Basic usage:
You can either create a new object to start to regex:
RegX regx = new RegX();
regx.anyChar().anyTimes();
or you can just simply import the static method regx()
and start to regex right away:
static import com.gmanjon.regx.RegX.regx;
...
regx().anyChar().anyTimes();
- Create a regular expression meaning "any a followed by an even number of b's"
Regular Expression: a*(bb)*
RegX Syntax:
String regx = regx().literal("a").anyTimes().followedBy(regx().literalGroup("bb").anyTimes()).toString();
- Create a regular expression for validating emails (may be could be more accurate to mail specifications, but will do for example pourpuses)

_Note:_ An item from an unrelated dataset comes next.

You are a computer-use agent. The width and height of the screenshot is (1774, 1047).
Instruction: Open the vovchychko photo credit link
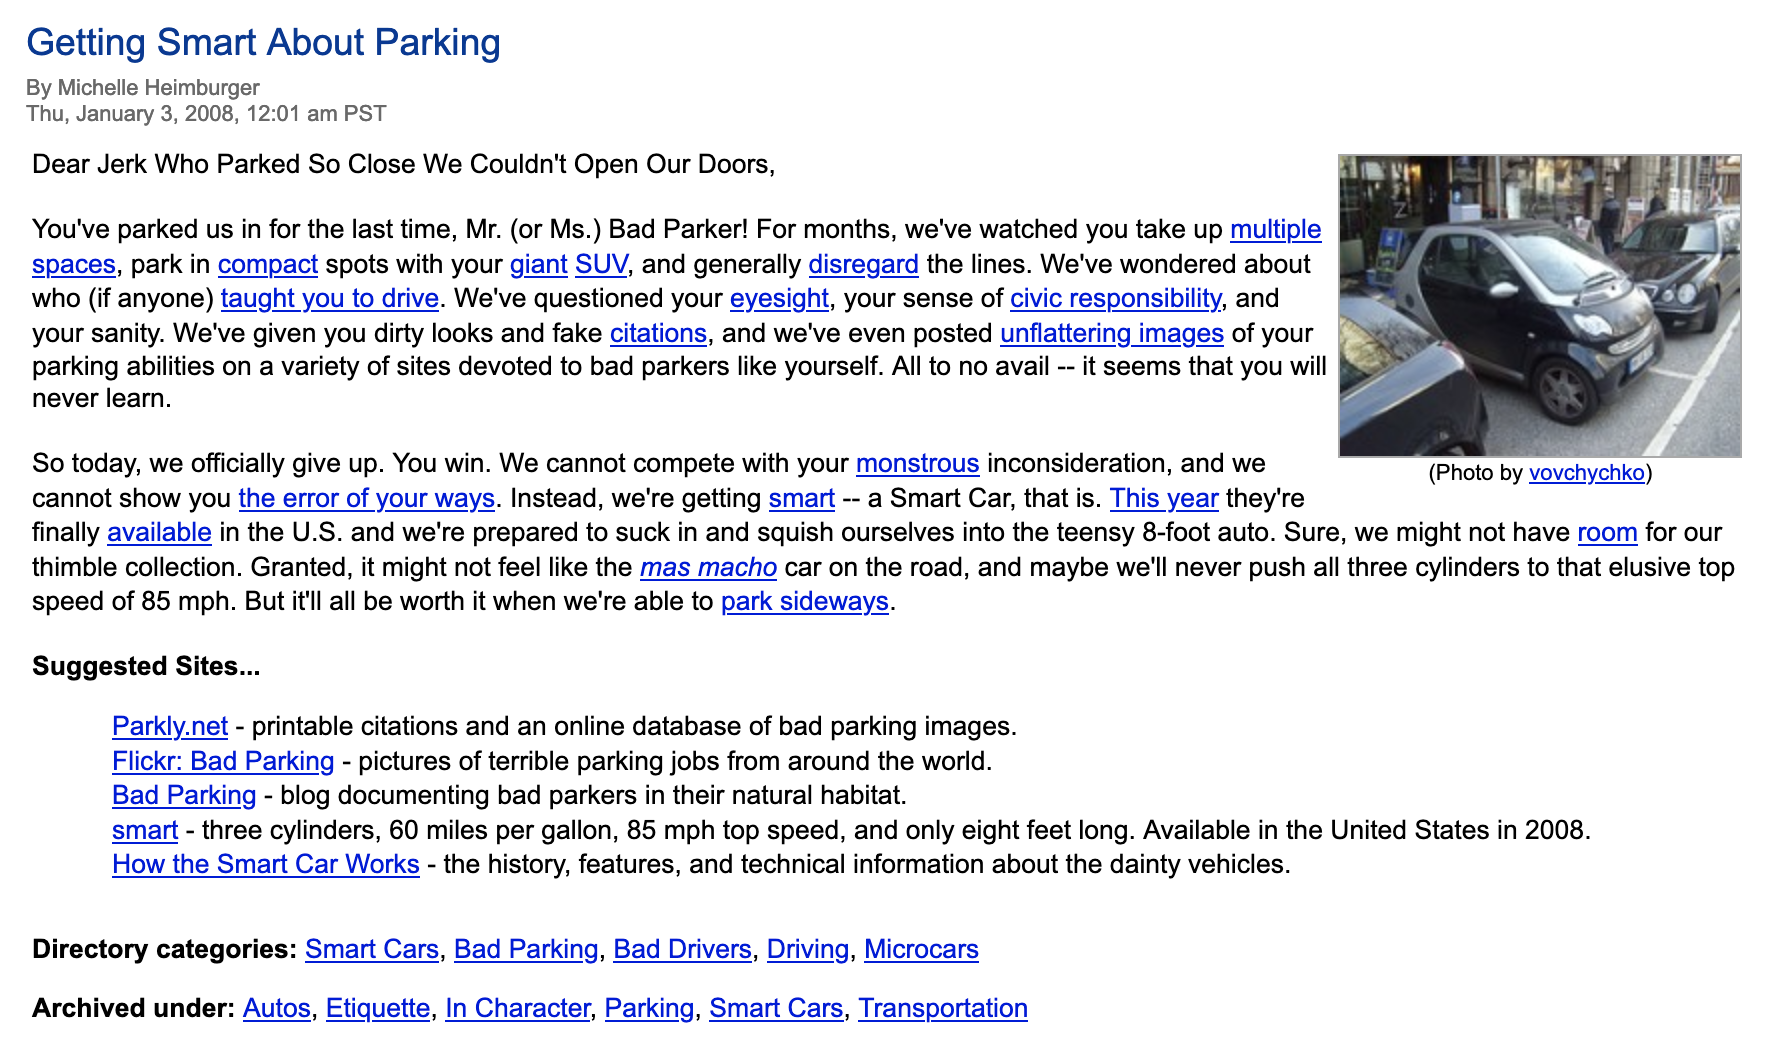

Regular Expression: [a-zA-Z](\.?\w+)*@(\w+)*\.[a-zA-Z]{2,5}
RegX Syntax:
RegX startAccountName = regx().alphabeticChar();
RegX continueAccountName = regx().literal('.').optional().anyWord().group().anyTimes();
RegX at = regx().literal('@');
RegX domain = regx().anyWord().group().anyTimes().literal('.').alphabeticChar(2, 5);
String regx = startAccountName.followedBy(continueAccountName).followedBy(at).followedBy(domain).toString();
All examples assume the RegX object is already created in a variables called r
, either via static method or constructor.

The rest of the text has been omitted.